#### What you are asked to do:
Give the entries again, exactly as written.
Supplied records START
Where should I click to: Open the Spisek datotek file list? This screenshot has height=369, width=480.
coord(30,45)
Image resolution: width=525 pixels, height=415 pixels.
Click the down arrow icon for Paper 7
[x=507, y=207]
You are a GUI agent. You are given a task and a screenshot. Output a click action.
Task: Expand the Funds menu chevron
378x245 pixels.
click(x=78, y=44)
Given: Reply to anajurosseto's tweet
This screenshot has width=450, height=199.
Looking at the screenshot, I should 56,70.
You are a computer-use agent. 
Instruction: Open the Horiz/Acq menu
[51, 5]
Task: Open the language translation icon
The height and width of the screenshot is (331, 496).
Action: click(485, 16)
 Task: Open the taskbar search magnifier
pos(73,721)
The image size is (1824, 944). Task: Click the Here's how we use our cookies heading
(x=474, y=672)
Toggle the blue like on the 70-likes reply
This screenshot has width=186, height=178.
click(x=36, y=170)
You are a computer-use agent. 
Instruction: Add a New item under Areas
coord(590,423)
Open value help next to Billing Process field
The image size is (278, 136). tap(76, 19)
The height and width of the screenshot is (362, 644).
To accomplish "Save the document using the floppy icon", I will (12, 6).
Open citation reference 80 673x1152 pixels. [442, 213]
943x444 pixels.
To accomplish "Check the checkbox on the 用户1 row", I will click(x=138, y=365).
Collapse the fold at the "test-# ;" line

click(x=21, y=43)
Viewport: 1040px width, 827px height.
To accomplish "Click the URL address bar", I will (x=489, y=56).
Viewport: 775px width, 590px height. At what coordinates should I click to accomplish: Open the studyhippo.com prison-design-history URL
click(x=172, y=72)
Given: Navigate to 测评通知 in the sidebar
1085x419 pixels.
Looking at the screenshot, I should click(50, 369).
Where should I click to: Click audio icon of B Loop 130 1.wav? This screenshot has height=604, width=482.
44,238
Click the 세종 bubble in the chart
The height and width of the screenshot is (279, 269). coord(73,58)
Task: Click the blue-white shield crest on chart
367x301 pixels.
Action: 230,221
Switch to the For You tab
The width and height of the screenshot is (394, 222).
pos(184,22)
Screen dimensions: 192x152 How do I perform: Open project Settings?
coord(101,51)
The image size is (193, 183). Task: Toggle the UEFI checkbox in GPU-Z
Supplied records END
#### Answer area:
Where should I click to: Open the Spisek datotek file list? This screenshot has height=369, width=480.
coord(30,45)
Image resolution: width=525 pixels, height=415 pixels.
Click the down arrow icon for Paper 7
[x=507, y=207]
You are a GUI agent. You are given a task and a screenshot. Output a click action.
Task: Expand the Funds menu chevron
378x245 pixels.
click(x=78, y=44)
Given: Reply to anajurosseto's tweet
This screenshot has width=450, height=199.
Looking at the screenshot, I should 56,70.
You are a computer-use agent. 
Instruction: Open the Horiz/Acq menu
[51, 5]
Task: Open the language translation icon
The height and width of the screenshot is (331, 496).
Action: click(485, 16)
 Task: Open the taskbar search magnifier
pos(73,721)
The image size is (1824, 944). Task: Click the Here's how we use our cookies heading
(x=474, y=672)
Toggle the blue like on the 70-likes reply
This screenshot has width=186, height=178.
click(x=36, y=170)
You are a computer-use agent. 
Instruction: Add a New item under Areas
coord(590,423)
Open value help next to Billing Process field
The image size is (278, 136). tap(76, 19)
The height and width of the screenshot is (362, 644).
To accomplish "Save the document using the floppy icon", I will (12, 6).
Open citation reference 80 673x1152 pixels. [442, 213]
943x444 pixels.
To accomplish "Check the checkbox on the 用户1 row", I will click(x=138, y=365).
Collapse the fold at the "test-# ;" line

click(x=21, y=43)
Viewport: 1040px width, 827px height.
To accomplish "Click the URL address bar", I will (x=489, y=56).
Viewport: 775px width, 590px height. At what coordinates should I click to accomplish: Open the studyhippo.com prison-design-history URL
click(x=172, y=72)
Given: Navigate to 测评通知 in the sidebar
1085x419 pixels.
Looking at the screenshot, I should click(50, 369).
Where should I click to: Click audio icon of B Loop 130 1.wav? This screenshot has height=604, width=482.
44,238
Click the 세종 bubble in the chart
The height and width of the screenshot is (279, 269). coord(73,58)
Task: Click the blue-white shield crest on chart
367x301 pixels.
Action: 230,221
Switch to the For You tab
The width and height of the screenshot is (394, 222).
pos(184,22)
Screen dimensions: 192x152 How do I perform: Open project Settings?
coord(101,51)
The image size is (193, 183). Task: Toggle the UEFI checkbox in GPU-Z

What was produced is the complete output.